In 2016, Tennessee is going to be gearing themselves toward the run (“exotic smashmouth” for the win), but Matthews should provide a reliable target in the intermediate areas for a promising passer in Marcus Mariota. If he can sustain a yards-per-reception over his career 13.00 (we project him for 13.48 this year), he should remain a low-ceiling, high-floor flex option that can be acquired for pennies on the dollar. Based on numberFire’s FireFactor rating, we believe you should be selecting Matthews in the mid-ninth round of your fantasy drafts; on average, he’s going in the late 20th round.

A Still More Glorious Dawn

Tajae Sharpe is the major wild-card for the Titans. As a fifth-round rookie, we don’t exactly know what to expect.

I’ve written about the wide receiver hit rate by draft round in the past, but it appears that the Titans are unconcerned with pedigree when it comes to Sharpe, who also comes out of the University of Massachusetts (not a football powerhouse) and has small hands that caused pre-draft concerns for some scouts. Still, if it’s concern you want with Sharpe, all of his NFL Combine measurables were lackluster (as you can see in the MockDraftable spider-chart below), especially for his size.

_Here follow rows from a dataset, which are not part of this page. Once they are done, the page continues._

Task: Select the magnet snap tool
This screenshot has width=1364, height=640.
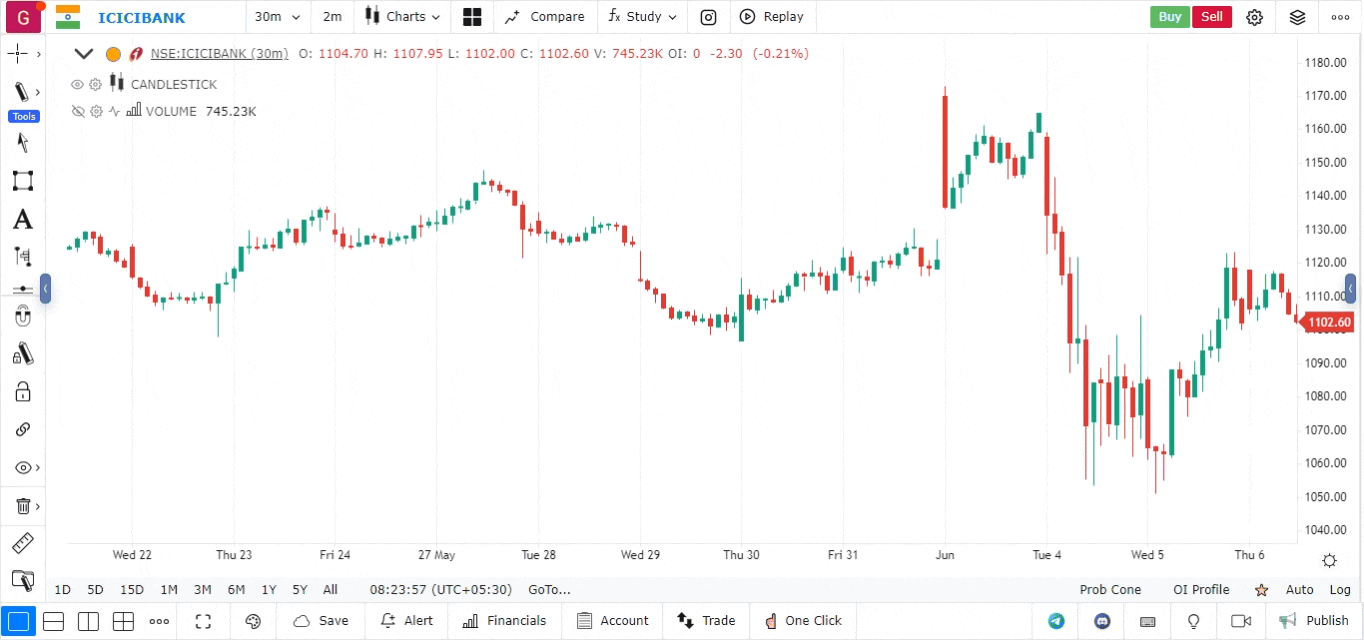Action: (22, 317)
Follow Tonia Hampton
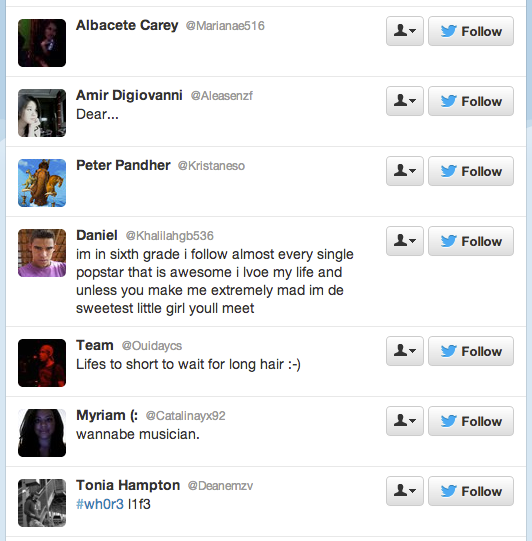The image size is (532, 541). [x=471, y=491]

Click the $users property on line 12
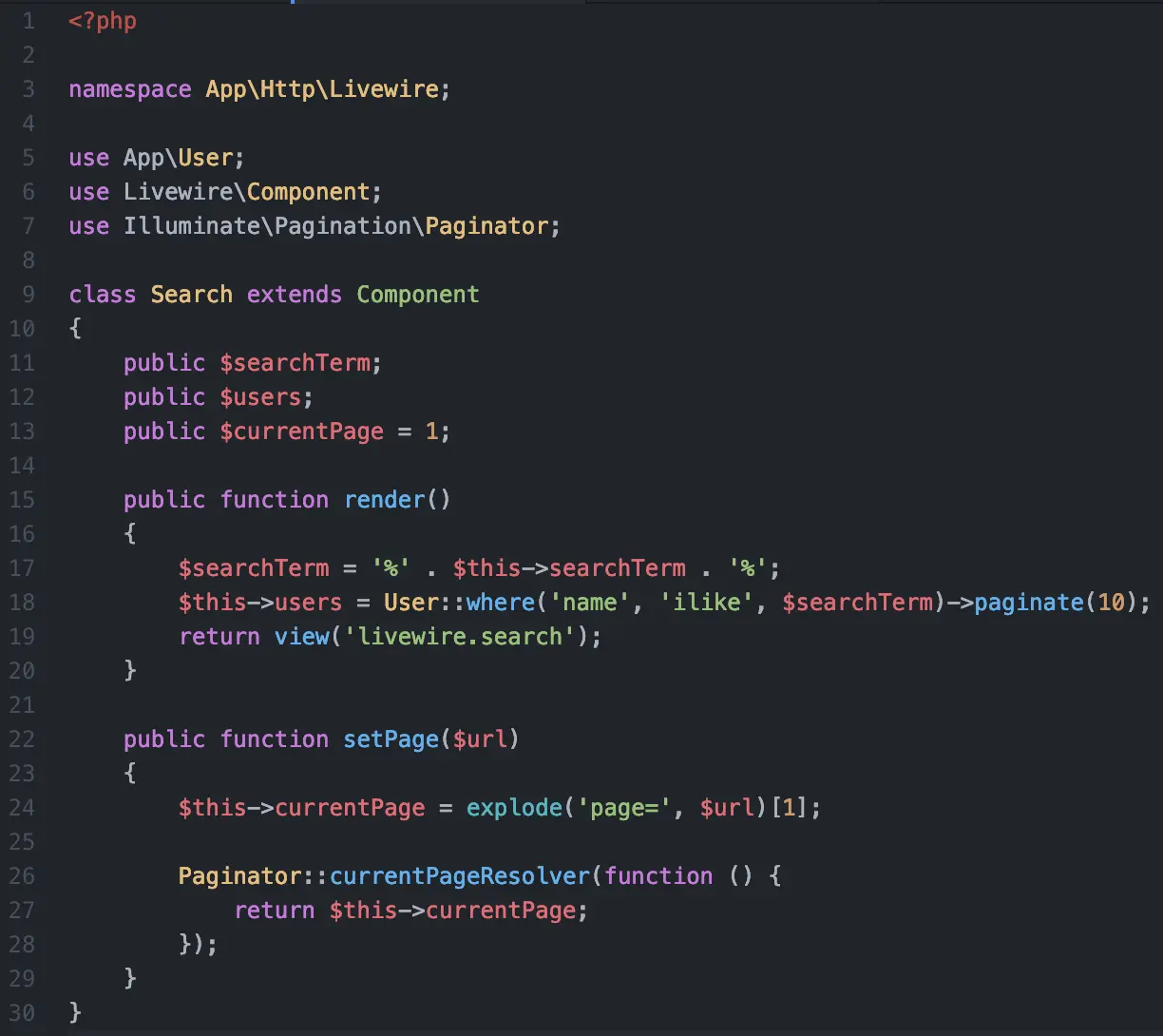(x=260, y=397)
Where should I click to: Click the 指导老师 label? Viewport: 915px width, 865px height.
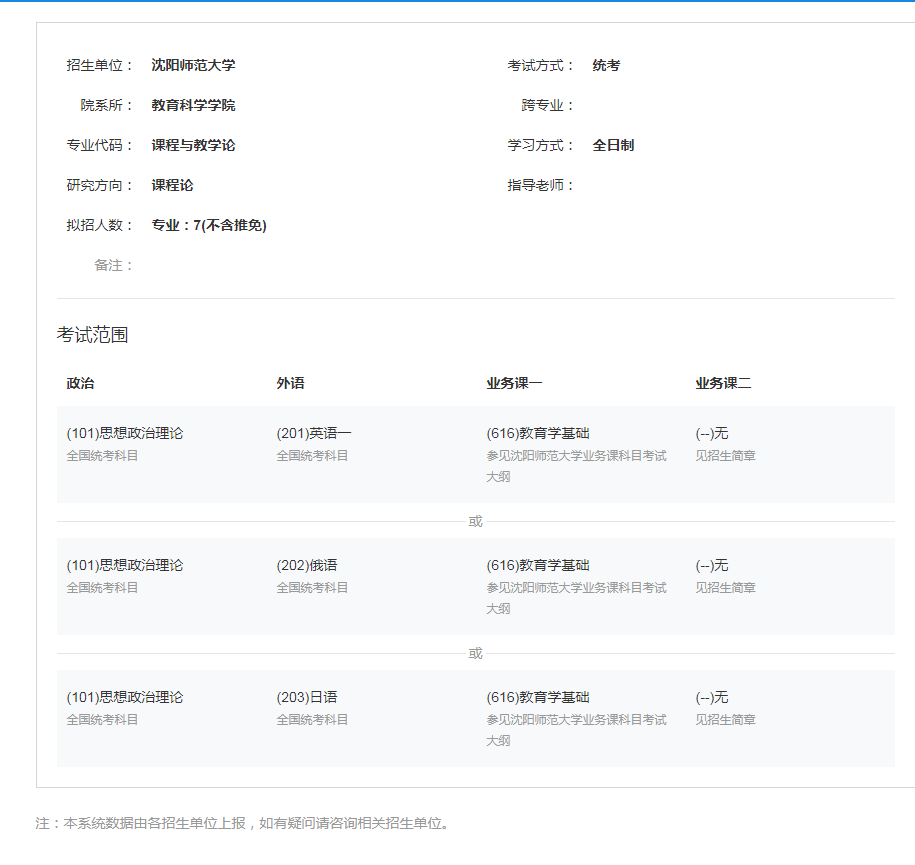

Sharpe stands 6’1”, weighs just under 200 pounds, and ran just a 4.55 40-yard dash with poor explosion scores (33 1/2” vertical jump, 114” broad jump). He is like Ben Obomanu or Torrey Smith's body with the lacking athleticism of Brian Quick or Kelvin Benjamin -- who are 25 to 45 pounds heavier and three to four inches taller. Sharpe unfortunately did no agility drills at the Combine, but we can see his precision and fluidity in his route-running acumen, which is the reason he earned the starting wideout label early this offseason over more impressive talents like Green-Beckham and Hunter.

This polish was a big reason that he was heavily targeted in his final year at UMass, earning the fourth-highest target market share among Division I wide receivers last season with 176 targets (most among wide receivers). He caught 63.1 percent of them, albeit for a mediocre 11.88 yards-per-reception.

Our algorithms at numberFire project a similar usage and production for him this year, with an 11.91 yards per reception on around 37 catches this year. He’ll likely work in the short areas and be a chain-mover for this passing offense, but those short possession receivers can earn major target loads; on the off-chance he gets more heavy dump-off usage, he’s well worth a fantasy draft pick. He’s essentially going undrafted, outside the 25th round, but we peg him as worth a 15th-round selection.

While no Tennessee Titans receiver will likely be a fantasy game-changer this year, there are still values to be had in the middle and late rounds of your fantasy drafts with this team. The probability of these players’ success is difficult to estimate; but if we never search for deep values, the chance of success is zero.